His need is animalistic, growls vibrating against my throat as he moves with a punishing rhythm—desperate, frenzied. It’s as if he’s trying to bury every unspoken rule we’ve lived by, every line we swore not to cross, deep inside me. And I let him. No. I need him too.

Unable to hold back a moan, it reverberates through the quiet kitchen before being swallowed by his unyielding kiss.

My body clenches tightly around him, muscles quivering and racing toward an explosive climax.

Our exchange is messy, fast-paced, and completely feral—but it perfectly encapsulates us.

The way he touches me isn't gentle; it's all-consuming. I arch into him, fingernails biting into his back as I cry out into the devastating kiss. He drives deep one last time, filling me with a sharp movement that extinguishes my breath and replaces it with searing heat.

Our passionate encounter is swift, chaotic, and rough—everything that it shouldn't be, and yet somehow, exactly what I needed. The way he moved, the way he took me—there was no room for doubt or hesitation. Just pure, undiluted hunger unleashed.

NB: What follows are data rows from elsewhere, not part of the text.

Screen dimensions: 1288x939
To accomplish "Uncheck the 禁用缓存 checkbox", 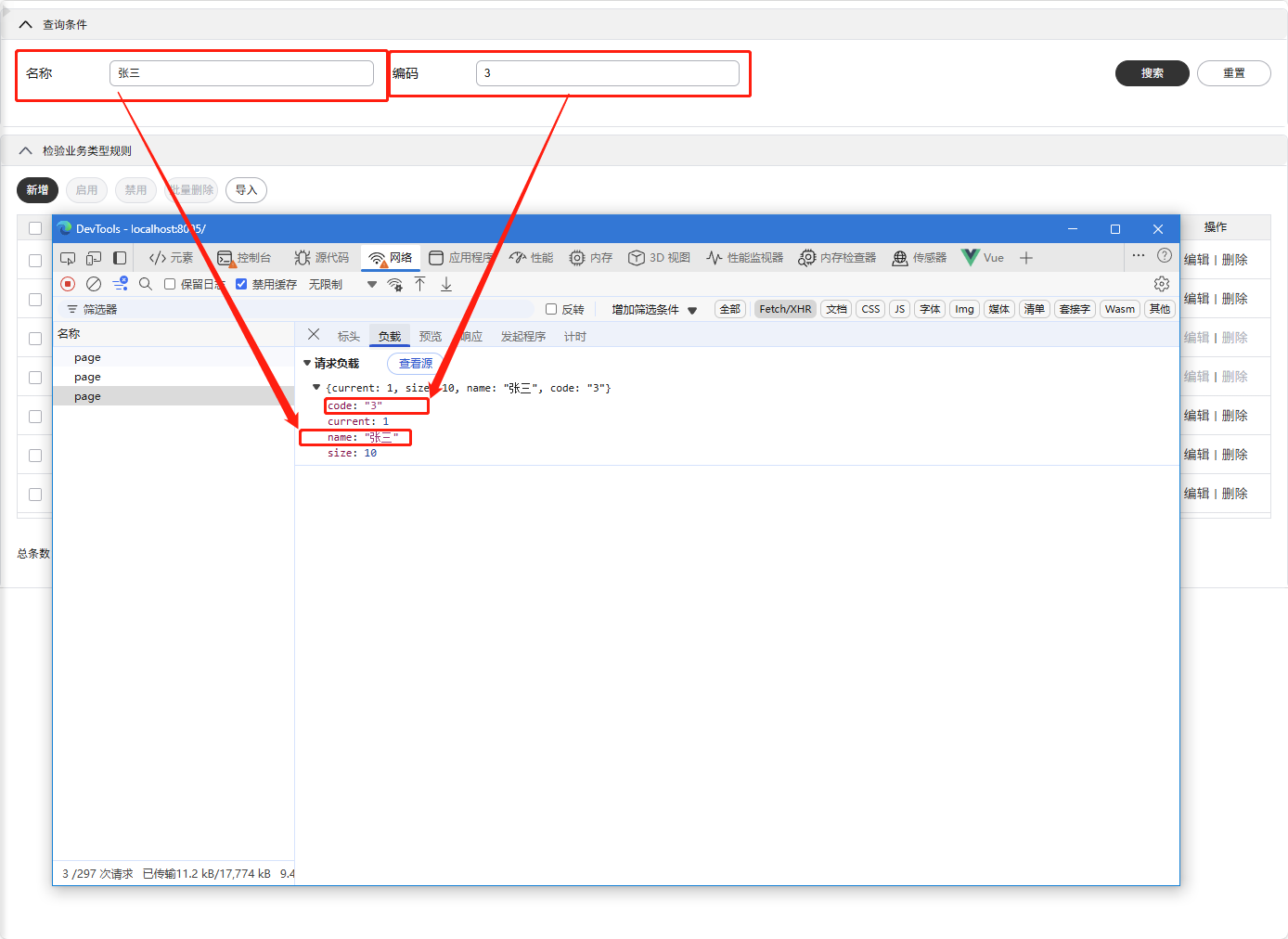I will (241, 284).
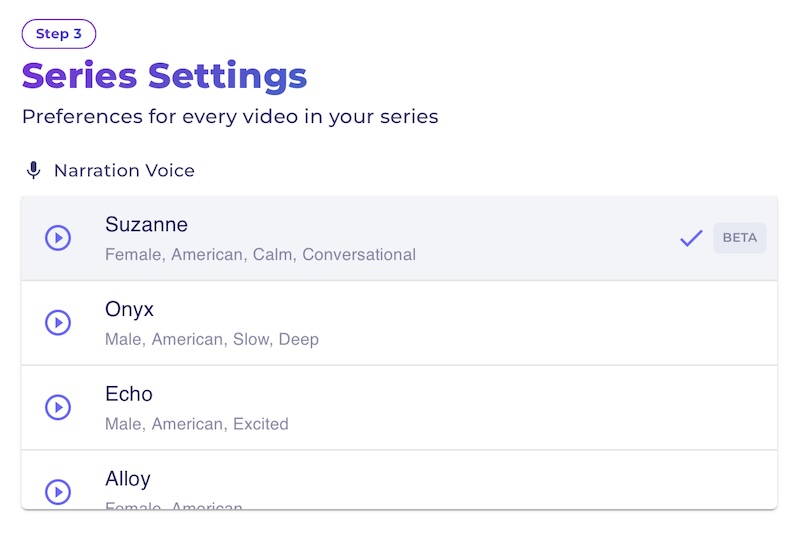Play the Alloy voice preview

(x=58, y=492)
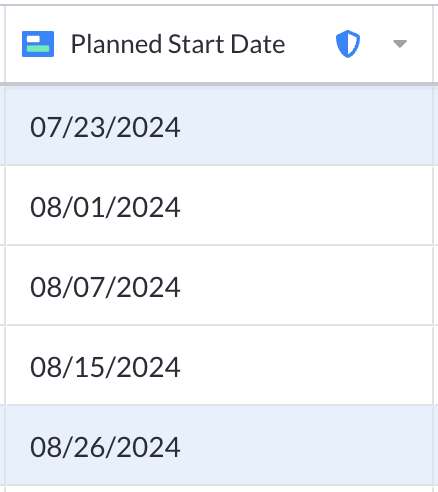The image size is (438, 492).
Task: Click the word Date in the column header
Action: pos(258,44)
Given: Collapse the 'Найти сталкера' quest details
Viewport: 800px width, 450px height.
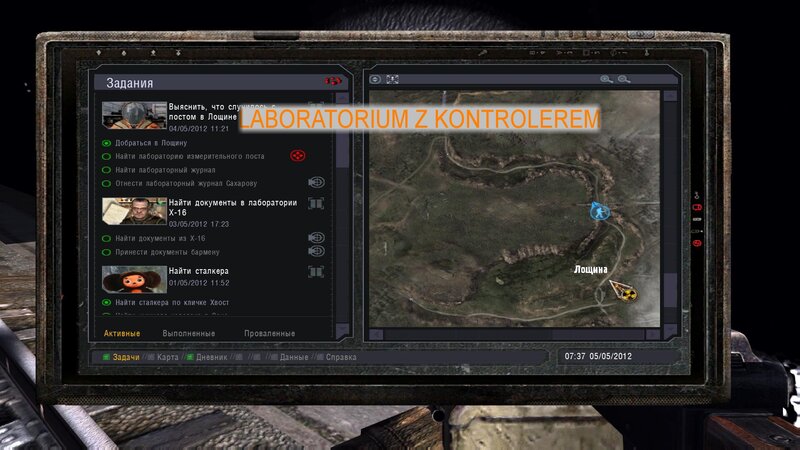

I felt each thrust like a claim, every bruising kiss like a demand, and somewhere between the broken gasps and the clawed fingertips, I knew this wasn’t just a release—it was a brand.

A mark I couldn’t scrub away. Even now, my skin sings with the imprint of him, my breath still unsteady, my heart still racing like it’s trying to catch up to what just happened.

My body aches, not in pain, but in memory—of how wholly he possessed me. How wholly I let him.

But it means everything.

As he growls my name during his shuddering release, I can't help but think this was worth every second of fear, risk, and disorder.

Then he pulls away—too fast, too final. The absence of his body is a shock to mine, like slamming into cold air after heat. I’m still trembling, still cracked wide open. And he’s already gone, like it meant nothing. Like I’m the mistake.

"We crossed a line. It doesn’t happen again."

I freeze. "It's okay Dalton. I haven't been with anyone since my last physical and I've been on birth control for years."

"That's not the point," he growls.

He doesn’t look back as he disappears down the hall.

I’m left standing half-naked in my kitchen, heart hammering and soul screaming.

The marble is still cool beneath my thighs, and the scent of him—cedar and sin—lingers in the air like smoke from a fire I didn’t mean to start but couldn’t bring myself to put out. My legs are shaky as I step away from the counter, like I’ve just come down from a fall I didn’t see coming.

I grab a dish towel, clutching it like a lifeline, and start wiping the counter with hard, determined strokes.

I scrub hard enough to erase fingerprints, like if I can just clean enough, I can undo what I let happen.

What he walked away from. What I let him take.

It's not about the mess. It’s about pretending I have control.

About channeling every ounce of humiliation and hurt into something that isn’t crying like a damn fool in my kitchen. "I won't cry. I won't cry."

But my voice cracks, and so does the last of my resolve. But I do cry. Of course I do.